SWC/GraphML converters live in the companion package
zarr-vectors-tools.
Skeletons (SWC-aligned)¶
Write a skeleton programmatically¶
import numpy as np
from zarr_vectors.types.graphs import write_graph
rng = np.random.default_rng(0)
n_nodes = 800
# Simulate a branching skeleton: soma at origin, random walk branches
positions = np.zeros((n_nodes, 3), dtype=np.float32)
positions[1:] = rng.normal(0, 5, (n_nodes - 1, 3)).cumsum(0)
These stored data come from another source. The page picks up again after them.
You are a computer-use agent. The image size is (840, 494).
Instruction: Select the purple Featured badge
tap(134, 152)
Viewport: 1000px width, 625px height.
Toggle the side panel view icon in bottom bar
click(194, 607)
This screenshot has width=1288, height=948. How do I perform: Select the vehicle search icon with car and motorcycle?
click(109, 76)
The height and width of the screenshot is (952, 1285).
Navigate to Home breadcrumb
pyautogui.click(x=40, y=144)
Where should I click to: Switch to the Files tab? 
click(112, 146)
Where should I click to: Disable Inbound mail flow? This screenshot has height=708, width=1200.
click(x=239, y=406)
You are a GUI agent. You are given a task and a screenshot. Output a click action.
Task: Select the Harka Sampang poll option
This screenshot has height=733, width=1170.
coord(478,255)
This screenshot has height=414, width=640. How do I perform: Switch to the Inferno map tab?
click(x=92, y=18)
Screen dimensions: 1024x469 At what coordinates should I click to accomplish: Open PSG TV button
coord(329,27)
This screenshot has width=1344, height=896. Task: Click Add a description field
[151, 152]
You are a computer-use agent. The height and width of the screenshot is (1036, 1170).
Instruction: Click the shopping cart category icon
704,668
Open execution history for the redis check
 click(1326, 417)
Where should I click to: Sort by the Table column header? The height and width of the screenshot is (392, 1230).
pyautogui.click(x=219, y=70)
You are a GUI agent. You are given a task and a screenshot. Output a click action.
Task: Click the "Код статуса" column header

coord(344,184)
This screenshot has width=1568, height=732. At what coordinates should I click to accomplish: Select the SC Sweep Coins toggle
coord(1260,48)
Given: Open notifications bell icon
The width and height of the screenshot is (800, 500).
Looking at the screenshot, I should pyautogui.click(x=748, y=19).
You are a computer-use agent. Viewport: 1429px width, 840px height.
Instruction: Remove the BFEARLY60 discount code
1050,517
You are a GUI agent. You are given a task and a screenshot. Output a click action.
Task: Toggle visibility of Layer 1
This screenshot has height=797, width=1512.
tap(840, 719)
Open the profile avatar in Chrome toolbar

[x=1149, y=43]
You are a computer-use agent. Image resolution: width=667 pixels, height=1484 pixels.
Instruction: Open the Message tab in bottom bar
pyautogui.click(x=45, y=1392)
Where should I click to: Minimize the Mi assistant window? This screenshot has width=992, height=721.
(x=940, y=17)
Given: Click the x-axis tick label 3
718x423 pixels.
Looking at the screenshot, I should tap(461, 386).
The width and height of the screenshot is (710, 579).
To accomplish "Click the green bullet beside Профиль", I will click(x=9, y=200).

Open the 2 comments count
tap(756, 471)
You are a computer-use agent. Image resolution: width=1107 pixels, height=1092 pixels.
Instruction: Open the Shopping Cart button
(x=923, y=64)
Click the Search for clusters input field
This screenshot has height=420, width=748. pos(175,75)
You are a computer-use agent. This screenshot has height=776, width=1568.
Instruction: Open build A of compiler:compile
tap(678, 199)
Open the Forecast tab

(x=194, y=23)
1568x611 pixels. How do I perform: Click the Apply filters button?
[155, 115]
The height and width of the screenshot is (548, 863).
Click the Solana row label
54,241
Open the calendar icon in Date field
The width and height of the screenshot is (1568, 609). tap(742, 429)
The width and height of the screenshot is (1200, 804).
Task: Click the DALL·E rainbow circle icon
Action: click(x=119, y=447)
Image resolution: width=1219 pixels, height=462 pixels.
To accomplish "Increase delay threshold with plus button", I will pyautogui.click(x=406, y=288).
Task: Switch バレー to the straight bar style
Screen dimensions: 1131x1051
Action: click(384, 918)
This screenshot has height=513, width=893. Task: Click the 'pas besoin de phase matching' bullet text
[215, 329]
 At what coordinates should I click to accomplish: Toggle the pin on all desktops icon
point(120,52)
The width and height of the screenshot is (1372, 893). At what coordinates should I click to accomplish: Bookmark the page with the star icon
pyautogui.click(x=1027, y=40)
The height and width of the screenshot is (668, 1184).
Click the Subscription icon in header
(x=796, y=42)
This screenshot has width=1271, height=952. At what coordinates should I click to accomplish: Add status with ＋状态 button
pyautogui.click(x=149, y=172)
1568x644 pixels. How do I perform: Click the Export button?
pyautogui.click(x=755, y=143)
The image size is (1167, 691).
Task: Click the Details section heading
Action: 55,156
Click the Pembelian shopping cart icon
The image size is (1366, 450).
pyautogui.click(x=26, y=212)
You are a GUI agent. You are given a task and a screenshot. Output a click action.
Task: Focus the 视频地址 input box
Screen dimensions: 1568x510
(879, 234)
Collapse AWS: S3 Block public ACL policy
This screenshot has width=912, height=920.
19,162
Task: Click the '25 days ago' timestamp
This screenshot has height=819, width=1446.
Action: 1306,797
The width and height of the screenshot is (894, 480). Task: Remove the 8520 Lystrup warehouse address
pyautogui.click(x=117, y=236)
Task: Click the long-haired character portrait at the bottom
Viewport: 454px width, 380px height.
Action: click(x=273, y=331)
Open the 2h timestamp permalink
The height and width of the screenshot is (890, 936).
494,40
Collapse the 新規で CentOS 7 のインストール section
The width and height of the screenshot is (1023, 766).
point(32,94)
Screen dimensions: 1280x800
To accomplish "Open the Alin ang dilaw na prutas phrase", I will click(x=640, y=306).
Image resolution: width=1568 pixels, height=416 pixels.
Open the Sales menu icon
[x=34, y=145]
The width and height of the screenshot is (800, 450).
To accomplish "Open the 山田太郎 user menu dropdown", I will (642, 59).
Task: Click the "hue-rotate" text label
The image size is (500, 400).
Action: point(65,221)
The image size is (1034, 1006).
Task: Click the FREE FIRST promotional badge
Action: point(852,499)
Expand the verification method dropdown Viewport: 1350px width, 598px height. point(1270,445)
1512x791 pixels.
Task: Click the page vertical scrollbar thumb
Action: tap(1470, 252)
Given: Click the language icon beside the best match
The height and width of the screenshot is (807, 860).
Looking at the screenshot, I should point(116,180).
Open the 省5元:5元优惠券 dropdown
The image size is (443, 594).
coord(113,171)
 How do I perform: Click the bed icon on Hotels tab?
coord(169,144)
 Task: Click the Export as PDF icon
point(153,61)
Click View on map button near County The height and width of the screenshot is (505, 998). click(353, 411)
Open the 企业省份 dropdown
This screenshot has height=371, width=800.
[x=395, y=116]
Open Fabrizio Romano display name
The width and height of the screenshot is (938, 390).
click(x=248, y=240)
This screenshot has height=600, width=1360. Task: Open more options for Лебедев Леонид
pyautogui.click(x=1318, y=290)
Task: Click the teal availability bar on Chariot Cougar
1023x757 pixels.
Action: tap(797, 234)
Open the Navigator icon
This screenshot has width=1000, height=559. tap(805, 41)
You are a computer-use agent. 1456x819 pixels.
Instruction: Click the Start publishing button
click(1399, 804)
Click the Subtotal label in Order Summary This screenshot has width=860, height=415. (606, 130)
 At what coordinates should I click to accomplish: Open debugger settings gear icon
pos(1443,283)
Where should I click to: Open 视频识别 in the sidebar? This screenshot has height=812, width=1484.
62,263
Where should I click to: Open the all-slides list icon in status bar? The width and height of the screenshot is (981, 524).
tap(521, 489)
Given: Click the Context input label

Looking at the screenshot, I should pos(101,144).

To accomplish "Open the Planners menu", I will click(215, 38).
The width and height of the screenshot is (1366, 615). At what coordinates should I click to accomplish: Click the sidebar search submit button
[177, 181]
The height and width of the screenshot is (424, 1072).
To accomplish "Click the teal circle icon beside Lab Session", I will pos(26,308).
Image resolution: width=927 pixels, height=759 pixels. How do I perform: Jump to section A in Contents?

# Parent array: node 0 is root (parent = -1), others have sequential parents
# In a real skeleton, parent relationships encode the tree topology
parents = np.arange(-1, n_nodes - 1, dtype=np.int32)
edges = np.column_stack([
np.arange(1, n_nodes, dtype=np.int32), # child indices
parents[1:], # parent indices
])
radii = rng.uniform(0.2, 2.0, n_nodes).astype(np.float32)
swc_type = np.ones(n_nodes, dtype=np.int32)
swc_type[0] = 1 # soma
write_graph(
"neuron.zarrvectors",
positions=positions,
edges=edges, # [child, parent] pairs; root has parent = -1
chunk_shape=(200.0, 200.0, 200.0),
geometry_type="skeleton",
is_tree=True, # enables tree topology validation at write time
vertex_attributes={
"radius": radii,
"swc_type": swc_type,
},
)
Spatial query on a skeleton¶
from zarr_vectors.types.graphs import read_graph
# All nodes within a 100³ µm region
result = read_graph(
"neuron.zarrvectors",
bbox=(np.array([0., 0., 0.]), np.array([100., 100., 100.])),
)
print(result["node_count"])
print(result["edge_count"]) # edges where both endpoints are in bbox
To include edges that cross the bbox boundary:
result = read_graph(
"neuron.zarrvectors",
bbox=(np.array([0., 0., 0.]), np.array([100., 100., 100.])),
include_boundary_edges=True,
)
Multi-skeleton stores¶
For connectome-scale datasets with thousands of neurons, a single ZVF
store is far more efficient than per-neuron files. SWC-directory ingest
and SWC ID-mapping helpers live in zarr-vectors-tools.
Read a specific neuron¶
from zarr_vectors.types.graphs import read_graph
result = read_graph("connectome.zarrvectors", object_ids=[42])
print(result["node_count"]) # nodes in neuron 42
print(result["edge_count"])
print(result["attributes"]["radius"])
# Reconstruct as SWC-formatted dict
nodes = result["positions"] # (N, 3)
radii = result["attributes"]["radius"]
types = result["attributes"]["swc_type"]
edges = result["edges"] # (E, 2) [child, parent]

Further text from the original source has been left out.